Prime Minister Laisenia Qarase appointed Tavola Minister for Foreign Affairs in the Interim Government that took office in July 2000, following a counter-coup which thwarted George Speight's putsch against the elected government of Mahendra Chaudhry. In the general election held to restore democracy in September 2001, Tavola was elected as a candidate of the Soqosoqo Duavata ni Lewenivanua to represent the Lami Open Constituency, and retained his Cabinet position subsequently.

As Foreign Minister, Tavola had to defend Fiji's international image in the face of criticism from some countries of the government's perceived lenience towards perpetrators of the 2000 coup. He also had to deal with elements in his own government who have promoted relations with Taiwan (ROC), in defiance of his policy of fostering closer relations with the People's Republic of China. A private visit by the Taiwanese President, Chen Shui-bian, on 5 May 2005 was well received by many politicians, and on 16 May Health Minister Solomone Naivalu defied Tavola's instructions by voting in favour of observer status for Taiwan at the World Health Assembly in Geneva, contrary to Tavola's instructions.

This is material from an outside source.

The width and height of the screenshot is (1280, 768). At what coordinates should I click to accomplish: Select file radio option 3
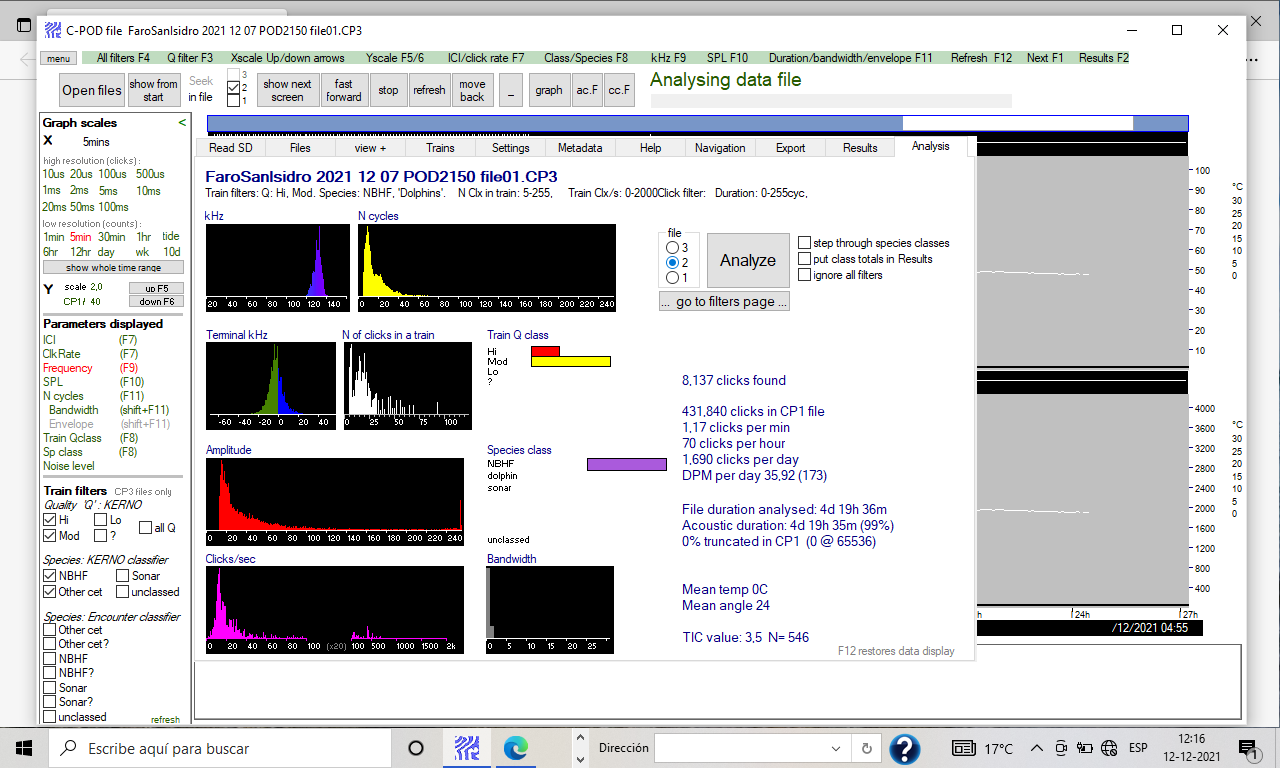click(673, 247)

== Retirement and reappointment ==

In an interview published on 2 February 2006 by Islands Business, Tavola announced his decision not to contest the upcoming 2006 Fijian general election, citing his age, health, and family commitments. "Because of my other commitments in life and for family and health reasons ... I would be doing a disservice to myself and to the country if I stood in the coming general election," he said. Prime Minister Qarase had attempted, unsuccessfully, to dissuade him from this decision, he revealed. He clarified on 23 February that he only wanted to rest, and was not interested in returning to the diplomatic service.

Following the victory of the ruling SDL in the general election, Prime Minister Qarase persuaded Tavola to reverse his decision to retire from the Cabinet. As Cabinet Ministers are required to be members of one of the two Houses of the Parliament, he accepted the Prime Minister's invitation to become a Senator as one of nine nominees of the Prime Minister. "I had my retirement worked out. I was going to start some consultancy work and all that," he said in a Fiji Live interview published on 11 June 2006. "It was a last-minute approach to me by the Prime Minister to consider coming back into this important portfolio."

The Fiji Live news service claimed on 4 February that Tavola was Fiji's most popular politician. Following the 2000 Fijian coup d'état, Tavola was reportedly the only Ministerial candidate acceptable to both the Republic of Fiji Military Forces and the rebels led by George Speight. Fiji Live also claims that he remained the only Cabinet Minister to retain the favour of the Military after relations between the government and the Military worsened from 2003 onwards. However, he still lost his post in the Cabinet, along with his fellow Ministers, in the 2006 Fijian coup d'état.

Tavola currently serves on the board of the Pacific Institute of Public Policy and is the first High Level Representative of the Melanesian Spearhead Group (MSG).

==Honours==
In November 2014 he was made an Officer of the Order of Fiji.

In October 2020 he was awarded the Fiji 50th Independence Anniversary Commemorative medal.